2. Wir gehen davon aus, dass Griechenland die Hälfte seiner Schulden selbst bedienen kann, den Rest – schätzungsweise 175 Milliarden Euro – übernehmen wir. Unsere Volkswirtschaften sind stark genug, um mit einer Last fertig zu werden, die einen Bruchteil der Kosten der deutschen Wiedervereinigung ausmacht, mit denen Deutschland alleine fertig wurde. Bei der Aufteilung der Schulden orientieren wir uns am Kapitalschlüssel der Europäischen Zentralbank (EZB).
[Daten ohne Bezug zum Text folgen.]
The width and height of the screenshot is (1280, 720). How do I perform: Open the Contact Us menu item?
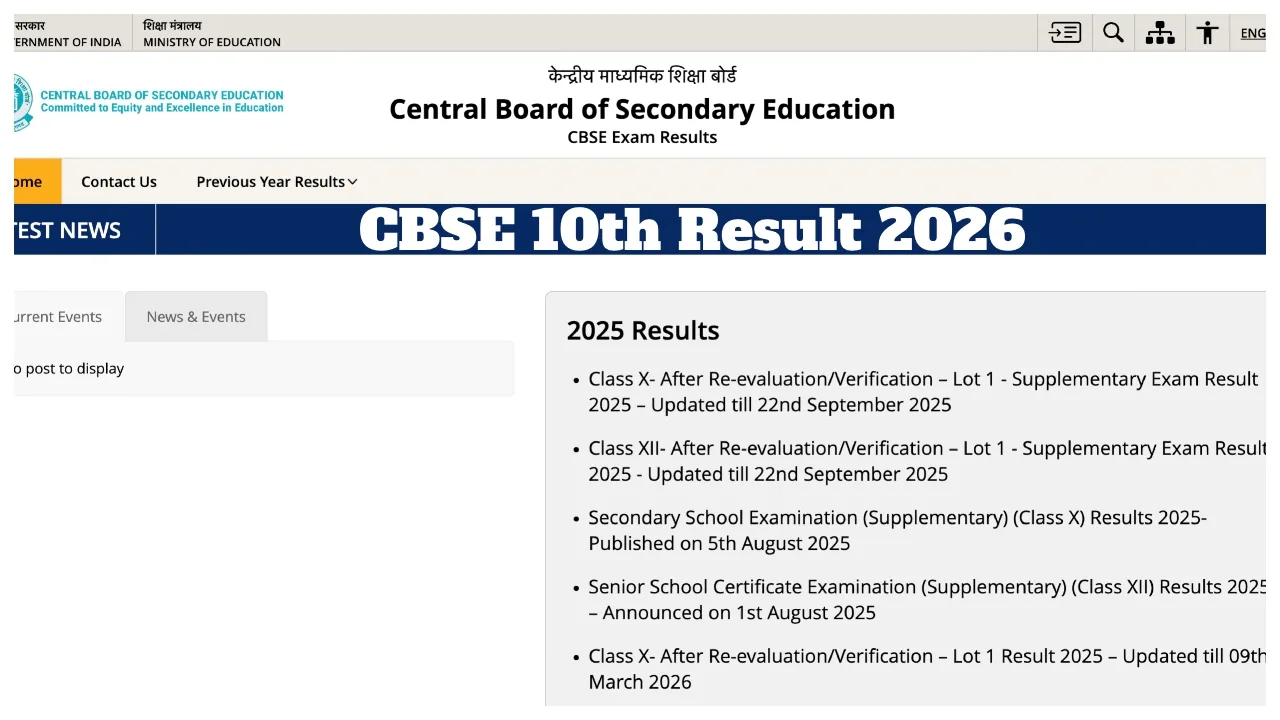click(x=119, y=182)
Wir sind der Überzeugung, dass dies der billigste Weg ist, weil er Stützungsprogramme für andere Banken und Länder überflüssig macht.

3. Im Gegenzug verpflichtet sich Griechenland zu einem weit reichenden Reformprogramm und wird für die Dauer dieses Programms nur über eingeschränkte fiskalische Souveränität verfügen. Damit stellen wir sicher, dass die Auflagen umgesetzt werden und dass für andere Länder keine Anreize gesetzt werden, im Vertrauen auf Hilfe von außen Reformen zu vernachlässigen.